Using a piece of chalk and a tape measure, mark out 15 feet; ask a friend to time how long it takes for you to walk that distance.
Suggestions to increase your walking speed:
Unintentional weight loss contributing to frailty syndrome is defined as ten pounds (4.5kg) in the last year. It's definitely time to consult your doctor for a checkup.
Report in particular any change of bowel habits.
The regular onset of diarrhoea contributes to malabsorption syndromes, which then cause malnutrition with concerns about anaemia, and the poor absorption of these four most important vitamins, and minerals too.
Lower down we will discuss in some detail the four vitamins that have been found to have a vital function in the prevention of frailty syndrome.
Understanding the meaning of gluten may be important should you be intolerant to bread.
Medically the condition is known as sarcopenia, or gradual loss of muscle mass and strength. It's thought to be caused by 'oxidative stress', the build up of dangerous reactive oxygen ions in the tissues.
Thus antioxidants like vitamin E and many photochemicals from the diet are an important part of the solution.
Frailty syndrome can be prevented by timeously starting a simple exercise program, and ensuring that your diet includes adequate levels of these four vitamins.
If ever there was a case for prevention rather than a cure, it pertains to this insidious condition that causes such pain and disability. Soon dependency on others to care for you follows.
Researchers have found that four vitamins in particular are very important in preventing frailty syndrome; we look at measures you can take to make sure you have adequate stores in your body.
Most of the time it can be taken care of by indulging in a walk in the sun most days, and ensuring that you get your eight to ten coloured foods daily. Then not only the vitamins are covered, but the host of micronutrients that we neither could nor should monitor; that would make us hopelessly neurotic.
A diet deficient in vitamin B6, known as pyridoxine, is strongly associated with the development of frailty syndrome.
Because it causes a form of anaemia, different to an iron deficiency, exhaustion is common, and of course chronically tired elderly people are not likely to go out walking; nor do they have the inclination to prepare proper nutritious meals; tea and toast may fill the spaces but it doesn't provide the vitamin B6.
When the world's sailors were dying like flies from a mystery disease known as scurvy, the British Limey's escaped the scourge thanks to a very smart doctor who recognised that enjoying freshly squeezed citrus was the solution; limes were his remedy.

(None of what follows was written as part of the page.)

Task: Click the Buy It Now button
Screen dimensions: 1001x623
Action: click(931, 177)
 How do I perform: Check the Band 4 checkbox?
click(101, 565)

The first symptom not surprisingly of a deficiency of vitamin C is known as malaise; exhaustion and chronic tiredness. That leads directly to folk who are unlikely to have the energy to go out walking; frailty syndrome lies waiting, ready to strike.
Folate is usually associated predominantly with prevention of birth defects and anaemia. However, because of its importance in the degradation of toxic homocysteine in the body, it is also important in protecting the integrity of the inner lining of the blood vessels.
Homocysteine cardiovascular tells all; decreased blood supply affects the whole body and certainly explains why a deficiency of folic acid contributes to exhaustion and low physical activity, two of the hallmarks of frailty syndrome.
For more about the foods rich in vitamin B9, read the benefits of folate page.
Vitamin E is a potent antioxidant, mopping up free radicals that are formed in the body during normal tissue metabolism.
It is these free radicals, known in the research literature as 'reactive oxygen species' that are thought to cause the gradual loss of muscle mass in the elderly, and unintentional weight loss.
The quadriceps muscle in the thigh is often targeted, making it difficult to stand up from a chair; the walker and wheelchair soon follow.
Current research indicates that vitamin E not only prevents atrophy but also promotes muscle regeneration.
Read here for more about vitamin E and in which foods you can find it.
The take home from all this is to enjoy a walk every day, and enjoy a diet rich in many coloured foods and unrefined carbohydrate.